Robert Lederman, president of A.R.T.I.S.T. (Artists’ Response to Illegal State Tactics) and co-plaintiff in one of the two federal court lawsuits seeking to overturn the new regulations, promised more demonstrations.

“We’re going to stay in this park and away from the marked spaces. We’re going to defy the mayor and we’re going to defy the Parks Department,” said Lederman.

Artists also protested that the locations of the designated vending spots adjacent to the streets on the east and west sides of the southern end of Union Square Park were dangerous.

“It shows how little good faith the Parks Department has on this issue,” Lederman said.

A spokesperson for the Parks Department said the vendor locations would be reviewed over time with a view to adjusting them.

Julie Milner, attorney for Lederman and A.R.T.I.S.T., said the court case “was moving on a fast track.”

In addition to the 18 expressive-matter vending locations in Union Square, the new rules designate 40 more locations on Tuesdays, Thursdays and Sundays when the Greenmarket does not occupy the north and west plazas of the park.

In Battery Park the vending rules specify nine vending locations for expressive matter.

On the elevated parts of the High Line Park, the rules specify five artist vending spots.

Around Central Park south of 86th St. (including in front of the Metropolitan Museum of Art and at Columbus Circle) the rules set out 68 expressive-matter vending sites.

For Lederman, the current lawsuit revisits familiar ground. In 1994 he and other artists sued in federal court to overturn the rule that all vendors except booksellers had to get a general vendor’s license in order to sell their wares in any public place. It was the first of several similar lawsuits won by Lederman, including one that went to the U.S. Supreme Court, against limits to the vending of expressive matter protected by the First Amendment.

Lederman last week noted that all of the actions that he eventually won had an initial setback with a denial of a preliminary injunction.

The Parks Department established the new rules after finding that, since 2001, the number of expressive-matter vendors in Union Square, Battery Park and Central Park tripled over the years.
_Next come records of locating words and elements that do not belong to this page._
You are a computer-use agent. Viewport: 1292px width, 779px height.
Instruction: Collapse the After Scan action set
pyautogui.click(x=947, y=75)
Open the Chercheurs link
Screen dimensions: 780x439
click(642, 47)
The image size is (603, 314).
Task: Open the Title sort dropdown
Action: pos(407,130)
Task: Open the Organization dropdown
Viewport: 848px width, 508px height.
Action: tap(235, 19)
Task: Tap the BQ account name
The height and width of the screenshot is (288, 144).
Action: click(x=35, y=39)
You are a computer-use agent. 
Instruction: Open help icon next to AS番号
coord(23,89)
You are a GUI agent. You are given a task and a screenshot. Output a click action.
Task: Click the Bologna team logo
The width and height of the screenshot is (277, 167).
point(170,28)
The increase, according to Parks, has resulted “in congested conditions…especially for those seeking to enter a park, as well as crowding out other park users.”

In March, the department proposed new art-vending locations in those three parks, plus on the new High Line park because of its narrow configuration and winding pathways among planting beds on the West Side railroad viaduct.

The final rules published in the City Record on June 18 somewhat expanded the number of vending locations that were the subject of a hearing in April.

Lederman and his co-plaintiff, fellow art vendor Jack Nesbitt, filed their federal lawsuit on June 19. On July 7, Diane Dua, a member of another artist vendors group, Artists United, filed a similar suit.

Judge Sullivan denied the preliminary injunction, finding that the rules are “completely unrelated to the content of the expressive matter being sold.” The judge also accepted the Parks Department contention that the different treatment of expressive-matter vendors was based on congestion, and that the locations promote “a significant government interest.”

Sullivan also said that artists who miss out on assignment to a designated spot in the four parks could find ample — if less lucrative — alternative channels in “Prospect Park, Riverside Park, Tompkins Square Park or any one of hundreds of other places in the city.”

He cited a previous court ruling that “The First Amendment does not require that New York City permit plaintiff to sell their work directly to the public in an ideal venue.”

Sullivan conceded that the plaintiff might eventually be able to win the case by showing evidence that the city’s congestion reasons are a pretext or that the rules do not advance the stated goals.

Lederman also claims that the rules target him in particular because of his being a thorn in the side of City Hall for many years. Lederman and Nesbitt won a cash settlement from the city upon the settlement of a false-arrest lawsuit in connection with their arrest in November, before the new rules existed, for vending their art on the High Line.